### Task details
Format each nonblank line of the data below as a row in a Markdown table with the columns Row and Line, numbering the rows in order. Omit the pictures from the table.

(Rows from a dataset)
* Start *
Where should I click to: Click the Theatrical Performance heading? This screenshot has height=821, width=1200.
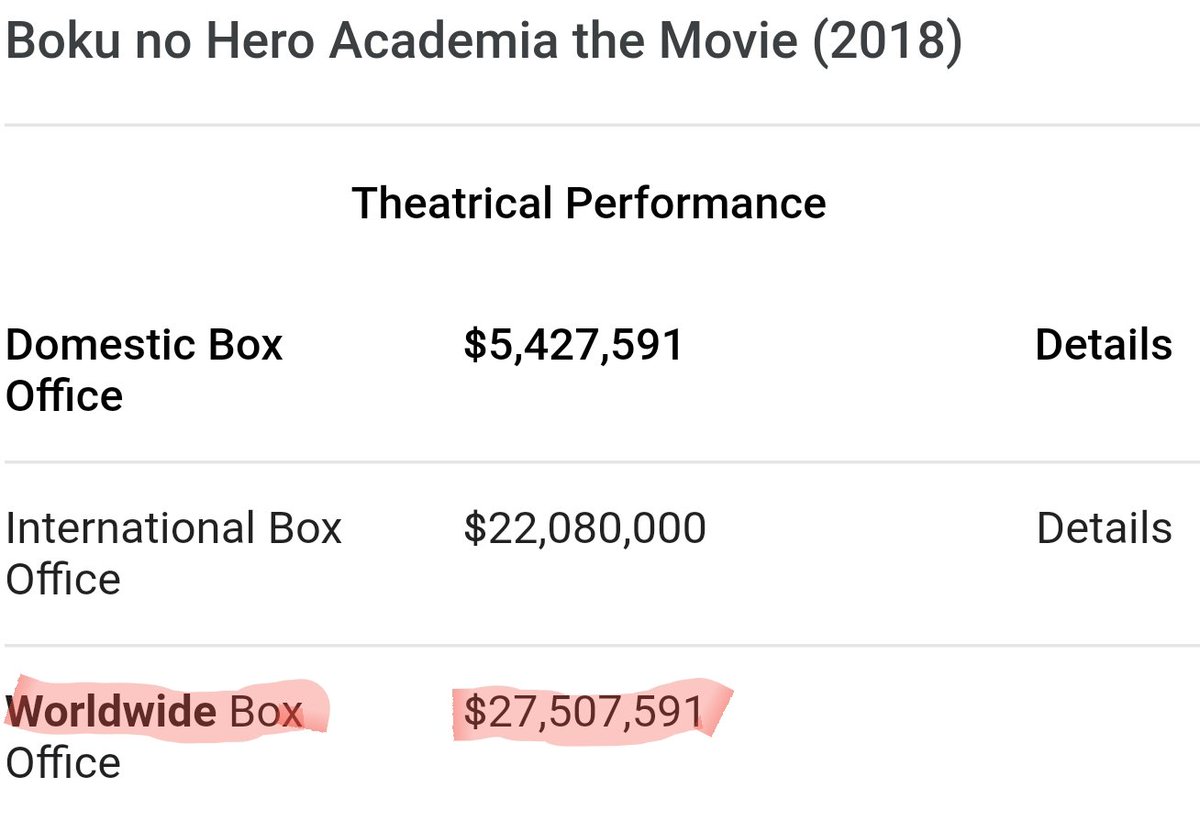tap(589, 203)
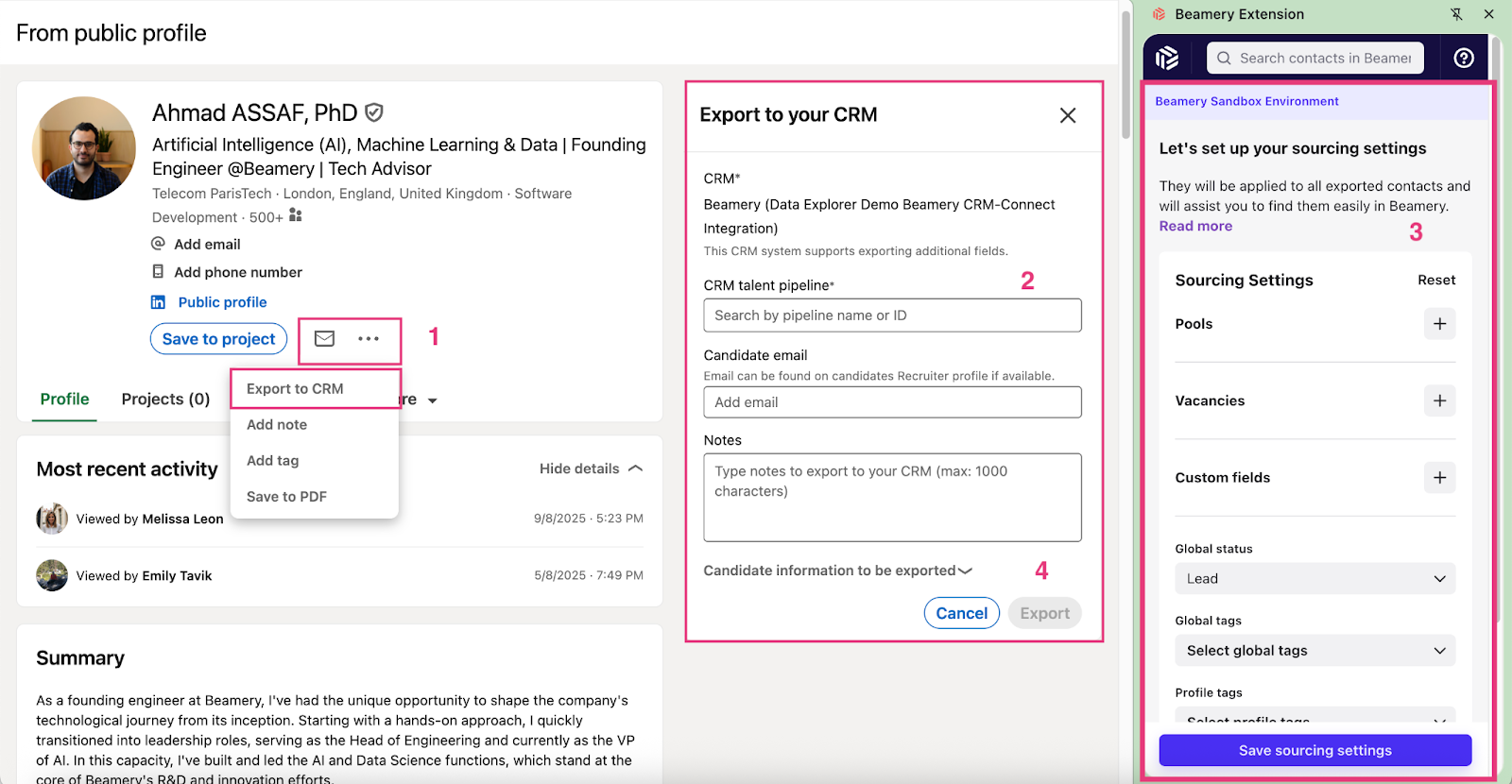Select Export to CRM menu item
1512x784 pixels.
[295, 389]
* End *
### Completed task
| Row | Line |
|---|---|
| 1 | Where should I click to: Click the Theatrical Performance heading? This screenshot has height=821, width=1200. |
| 2 | tap(589, 203) |
| 3 | Select Export to CRM menu item |
| 4 | 1512x784 pixels. |
| 5 | [295, 389] |